* _Directions_: Please reproduce the listing below line for line, with nothing changed.

* _Material to process_:
* * * * *
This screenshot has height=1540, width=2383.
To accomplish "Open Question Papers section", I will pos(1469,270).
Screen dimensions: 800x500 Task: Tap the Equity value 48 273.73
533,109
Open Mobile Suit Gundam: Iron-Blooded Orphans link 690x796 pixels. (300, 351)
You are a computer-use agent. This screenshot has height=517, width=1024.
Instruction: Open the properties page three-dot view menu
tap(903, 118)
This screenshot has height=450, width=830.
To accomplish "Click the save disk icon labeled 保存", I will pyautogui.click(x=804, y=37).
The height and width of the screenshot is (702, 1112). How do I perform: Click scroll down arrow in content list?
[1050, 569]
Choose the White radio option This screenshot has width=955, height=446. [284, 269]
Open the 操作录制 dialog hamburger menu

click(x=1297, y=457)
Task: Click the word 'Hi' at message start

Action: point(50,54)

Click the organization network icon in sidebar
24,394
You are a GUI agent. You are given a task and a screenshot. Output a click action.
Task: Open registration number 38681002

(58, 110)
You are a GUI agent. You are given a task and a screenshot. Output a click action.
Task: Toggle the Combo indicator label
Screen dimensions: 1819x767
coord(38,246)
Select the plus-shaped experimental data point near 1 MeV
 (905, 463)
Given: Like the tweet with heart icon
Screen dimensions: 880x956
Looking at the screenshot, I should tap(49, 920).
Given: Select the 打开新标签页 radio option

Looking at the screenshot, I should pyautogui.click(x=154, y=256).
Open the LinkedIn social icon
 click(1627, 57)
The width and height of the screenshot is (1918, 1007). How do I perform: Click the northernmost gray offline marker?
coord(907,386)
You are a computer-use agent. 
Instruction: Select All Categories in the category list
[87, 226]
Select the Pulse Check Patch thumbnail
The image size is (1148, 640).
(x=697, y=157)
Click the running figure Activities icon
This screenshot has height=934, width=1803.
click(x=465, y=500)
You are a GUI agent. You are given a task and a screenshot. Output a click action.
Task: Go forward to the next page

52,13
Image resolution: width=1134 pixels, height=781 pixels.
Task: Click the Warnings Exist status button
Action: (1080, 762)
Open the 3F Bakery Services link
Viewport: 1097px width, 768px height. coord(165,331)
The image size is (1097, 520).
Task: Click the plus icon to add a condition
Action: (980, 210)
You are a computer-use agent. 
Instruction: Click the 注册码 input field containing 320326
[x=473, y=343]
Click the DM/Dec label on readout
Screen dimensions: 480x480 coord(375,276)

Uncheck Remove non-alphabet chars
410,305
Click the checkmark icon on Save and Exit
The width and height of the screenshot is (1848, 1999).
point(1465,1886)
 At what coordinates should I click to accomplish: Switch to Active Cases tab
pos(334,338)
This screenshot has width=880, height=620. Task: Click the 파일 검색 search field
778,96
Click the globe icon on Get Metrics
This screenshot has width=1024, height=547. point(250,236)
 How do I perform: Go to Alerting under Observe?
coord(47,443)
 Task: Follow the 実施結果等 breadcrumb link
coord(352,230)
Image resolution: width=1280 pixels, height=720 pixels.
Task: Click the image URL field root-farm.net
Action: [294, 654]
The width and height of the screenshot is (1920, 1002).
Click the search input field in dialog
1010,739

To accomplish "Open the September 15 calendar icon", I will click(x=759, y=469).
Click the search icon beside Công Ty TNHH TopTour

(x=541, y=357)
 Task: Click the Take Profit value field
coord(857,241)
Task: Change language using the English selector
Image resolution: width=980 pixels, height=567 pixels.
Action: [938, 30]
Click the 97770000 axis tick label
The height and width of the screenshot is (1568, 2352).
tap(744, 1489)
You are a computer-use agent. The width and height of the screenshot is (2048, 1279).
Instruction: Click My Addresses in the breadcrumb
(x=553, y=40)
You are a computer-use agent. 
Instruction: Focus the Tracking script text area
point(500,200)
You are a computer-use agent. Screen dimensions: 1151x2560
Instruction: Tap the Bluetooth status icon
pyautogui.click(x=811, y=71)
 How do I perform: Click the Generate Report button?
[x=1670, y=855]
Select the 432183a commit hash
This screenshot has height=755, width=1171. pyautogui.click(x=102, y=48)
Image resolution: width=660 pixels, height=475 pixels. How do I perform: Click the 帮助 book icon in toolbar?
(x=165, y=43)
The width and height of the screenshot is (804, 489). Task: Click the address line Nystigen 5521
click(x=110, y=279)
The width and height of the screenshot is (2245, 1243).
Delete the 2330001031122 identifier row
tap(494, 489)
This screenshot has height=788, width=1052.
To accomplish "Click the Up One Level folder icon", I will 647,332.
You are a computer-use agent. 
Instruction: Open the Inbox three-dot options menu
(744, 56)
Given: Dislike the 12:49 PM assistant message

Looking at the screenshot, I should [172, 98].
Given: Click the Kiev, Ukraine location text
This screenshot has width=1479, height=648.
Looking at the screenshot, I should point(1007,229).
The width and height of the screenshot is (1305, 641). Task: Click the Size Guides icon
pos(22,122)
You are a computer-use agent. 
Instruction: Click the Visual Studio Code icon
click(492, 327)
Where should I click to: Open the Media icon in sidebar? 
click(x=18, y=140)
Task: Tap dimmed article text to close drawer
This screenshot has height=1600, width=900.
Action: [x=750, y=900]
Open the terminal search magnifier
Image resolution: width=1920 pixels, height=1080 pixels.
* * * * *
* _Exercise result_:
This screenshot has height=1540, width=2383.
To accomplish "Open Question Papers section", I will pos(1469,270).
Screen dimensions: 800x500 Task: Tap the Equity value 48 273.73
533,109
Open Mobile Suit Gundam: Iron-Blooded Orphans link 690x796 pixels. (300, 351)
You are a computer-use agent. This screenshot has height=517, width=1024.
Instruction: Open the properties page three-dot view menu
tap(903, 118)
This screenshot has height=450, width=830.
To accomplish "Click the save disk icon labeled 保存", I will pyautogui.click(x=804, y=37).
The height and width of the screenshot is (702, 1112). How do I perform: Click scroll down arrow in content list?
[1050, 569]
Choose the White radio option This screenshot has width=955, height=446. [284, 269]
Open the 操作录制 dialog hamburger menu

click(x=1297, y=457)
Task: Click the word 'Hi' at message start

Action: point(50,54)

Click the organization network icon in sidebar
24,394
You are a GUI agent. You are given a task and a screenshot. Output a click action.
Task: Open registration number 38681002

(58, 110)
You are a GUI agent. You are given a task and a screenshot. Output a click action.
Task: Toggle the Combo indicator label
Screen dimensions: 1819x767
coord(38,246)
Select the plus-shaped experimental data point near 1 MeV
 (905, 463)
Given: Like the tweet with heart icon
Screen dimensions: 880x956
Looking at the screenshot, I should tap(49, 920).
Given: Select the 打开新标签页 radio option

Looking at the screenshot, I should pyautogui.click(x=154, y=256).
Open the LinkedIn social icon
 click(1627, 57)
The width and height of the screenshot is (1918, 1007). How do I perform: Click the northernmost gray offline marker?
coord(907,386)
You are a computer-use agent. 
Instruction: Select All Categories in the category list
[87, 226]
Select the Pulse Check Patch thumbnail
The image size is (1148, 640).
(x=697, y=157)
Click the running figure Activities icon
This screenshot has height=934, width=1803.
click(x=465, y=500)
You are a GUI agent. You are given a task and a screenshot. Output a click action.
Task: Go forward to the next page

52,13
Image resolution: width=1134 pixels, height=781 pixels.
Task: Click the Warnings Exist status button
Action: (1080, 762)
Open the 3F Bakery Services link
Viewport: 1097px width, 768px height. coord(165,331)
The image size is (1097, 520).
Task: Click the plus icon to add a condition
Action: (980, 210)
You are a computer-use agent. 
Instruction: Click the 注册码 input field containing 320326
[x=473, y=343]
Click the DM/Dec label on readout
Screen dimensions: 480x480 coord(375,276)

Uncheck Remove non-alphabet chars
410,305
Click the checkmark icon on Save and Exit
The width and height of the screenshot is (1848, 1999).
point(1465,1886)
 At what coordinates should I click to accomplish: Switch to Active Cases tab
pos(334,338)
This screenshot has width=880, height=620. Task: Click the 파일 검색 search field
778,96
Click the globe icon on Get Metrics
This screenshot has width=1024, height=547. point(250,236)
 How do I perform: Go to Alerting under Observe?
coord(47,443)
 Task: Follow the 実施結果等 breadcrumb link
coord(352,230)
Image resolution: width=1280 pixels, height=720 pixels.
Task: Click the image URL field root-farm.net
Action: [294, 654]
The width and height of the screenshot is (1920, 1002).
Click the search input field in dialog
1010,739

To accomplish "Open the September 15 calendar icon", I will click(x=759, y=469).
Click the search icon beside Công Ty TNHH TopTour

(x=541, y=357)
 Task: Click the Take Profit value field
coord(857,241)
Task: Change language using the English selector
Image resolution: width=980 pixels, height=567 pixels.
Action: [938, 30]
Click the 97770000 axis tick label
The height and width of the screenshot is (1568, 2352).
tap(744, 1489)
You are a computer-use agent. The width and height of the screenshot is (2048, 1279).
Instruction: Click My Addresses in the breadcrumb
(x=553, y=40)
You are a computer-use agent. 
Instruction: Focus the Tracking script text area
point(500,200)
You are a computer-use agent. Screen dimensions: 1151x2560
Instruction: Tap the Bluetooth status icon
pyautogui.click(x=811, y=71)
 How do I perform: Click the Generate Report button?
[x=1670, y=855]
Select the 432183a commit hash
This screenshot has height=755, width=1171. pyautogui.click(x=102, y=48)
Image resolution: width=660 pixels, height=475 pixels. How do I perform: Click the 帮助 book icon in toolbar?
(x=165, y=43)
The width and height of the screenshot is (804, 489). Task: Click the address line Nystigen 5521
click(x=110, y=279)
The width and height of the screenshot is (2245, 1243).
Delete the 2330001031122 identifier row
tap(494, 489)
This screenshot has height=788, width=1052.
To accomplish "Click the Up One Level folder icon", I will 647,332.
You are a computer-use agent. 
Instruction: Open the Inbox three-dot options menu
(744, 56)
Given: Dislike the 12:49 PM assistant message

Looking at the screenshot, I should [172, 98].
Given: Click the Kiev, Ukraine location text
This screenshot has width=1479, height=648.
Looking at the screenshot, I should point(1007,229).
The width and height of the screenshot is (1305, 641). Task: Click the Size Guides icon
pos(22,122)
You are a computer-use agent. 
Instruction: Click the Visual Studio Code icon
click(492, 327)
Where should I click to: Open the Media icon in sidebar? 
click(x=18, y=140)
Task: Tap dimmed article text to close drawer
This screenshot has height=1600, width=900.
Action: [x=750, y=900]
Open the terminal search magnifier
Image resolution: width=1920 pixels, height=1080 pixels.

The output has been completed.